Une première livraison de doses du vaccin codéveloppé avec Pékin a déjà été effectuée durant la seconde semaine de décembre en Egypte. Le Bahreïn a également commandé des doses, destinées à être distribuées gratuitement auprès des citoyens qui en feraient la demande.
Vaccin CoronaVac de Sinovac
Le vaccin développé par Sinovac Life Sciences s’administre par voie intramusculaire en deux injections espacées de quinze jours. Il s’agit d’un vaccin avec adjuvant (hydroxyde d’aluminium). Des données de sécurité rassurantes ont été publiées mi-novembre dans The Lancet, suite à un essai de petite envergure mené dans la province du Jiangsu (au nord de la municipalité de Shanghaï). Quatre essais de phase 3 sont actuellement enregistrés, qui impliquent respectivement 13 000 participants au Brésil, 13 000 en Turquie, 1 040 dans le Jiangsu et un nombre non précisé de volontaires en Indonésie.
L’essai brésilien a été brièvement interrompu début novembre suite au décès d’un volontaire, décès finalement déclaré sans lien avec l’expérimentation. Le 14 décembre, l’Agence nationale de sécurité sanitaire brésilienne (Anvisa) a émis des critiques publiques sur la qualité des informations qui lui étaient transmises par la Chine. «Le Brésil est le leader international dans le processus d’évaluation de CoronaVac. Le vaccin dispose d’une autorisation d’utilisation d’urgence en Chine depuis le mois de juin de cette année. Les critères chinois pour l’octroi d’une autorisation d’utilisation d’urgence ne sont pas transparents, et il n’existe aucune information disponible sur les critères actuellement utilisés par les autorités chinoises pour prendre ces décisions.»
On notera toutefois que cette agence gouvernementale compte désormais en son sein plusieurs représentants du parti du président Bolsonaro, très critique à l’égard des collaborations avec les laboratoires chinois. De son côté, João Doria, gouverneur de São Paulo et opposant à Bolsonaro, a déclaré que les données d’efficacité des essais réalisés au Brésil seraient rendues publiques le 23 décembre.

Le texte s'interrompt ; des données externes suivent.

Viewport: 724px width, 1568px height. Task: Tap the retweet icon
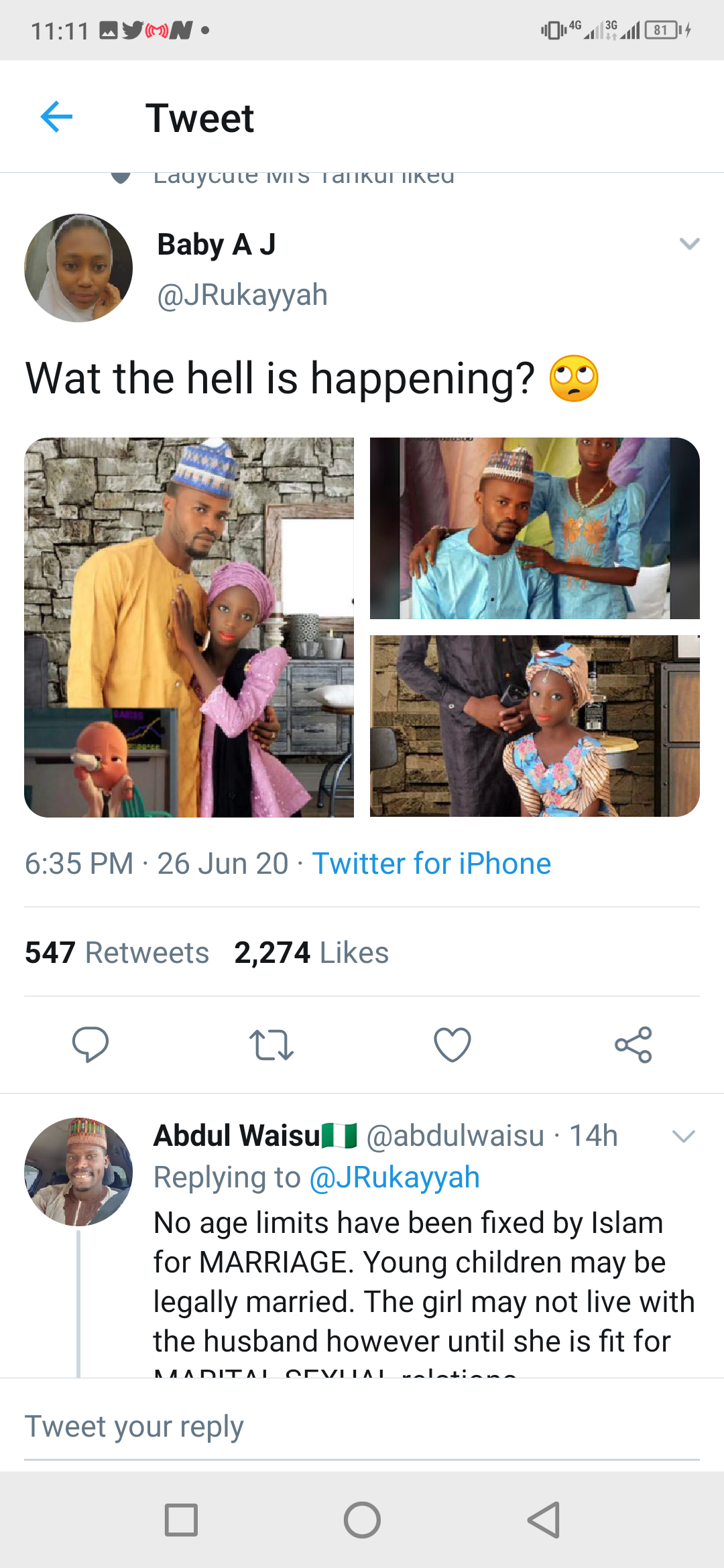(x=271, y=1044)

Le Coronavac a fait l’objet de précommandes dans certaines provinces du Brésil, au Chili, en Indonésie, à Singapour et en Turquie. Le 12 décembre, le ministère de la Santé égyptien a annoncé avoir conclu un accord avec Sinovac pour que les doses de Coronavac destinées au continent africain soient produites dans son pays. Le coût des deux doses de ce vaccin est estimé autour de 60 euros.
Vaccin développé par CanSino Biologics
Le vaccin développé par CanSino s’administre par voie intramusculaire en une seule dose. Les résultats des essais de phase 1 et de phase 2 ont été publiés. Deux essais de phase 3 sont toujours en cours. Ils impliquent 40 000 participants répartis entre l’Argentine, le Chili, le Mexique, le Pakistan et la Russie et 500 patients en Russie. Ce vaccin a été approuvé en Chine pour usage militaire dès le 25 juin. Les résultats définitifs de ces essais ne sont pas attendus avant fin 2021.
Parmi les autres projets en cours de développement en Chine, on peut citer le projet de vaccin ARNm «ARCoV» développé conjointement par l’Académie des sciences militaires, les laboratoires privés Walvax Biotechnology et Suzhou Abogen Biosciences. Selon les promoteurs de ce projet, ce vaccin à ARNm serait stable à température ambiante, contrairement à ceux de Pfizer ou de Moderna.
Courant octobre, la Chine a rejoint le projet Covax lancé par l’Organisation mondiale de la santé, destiné à financer l’accès au vaccin pour les pays les plus pauvres.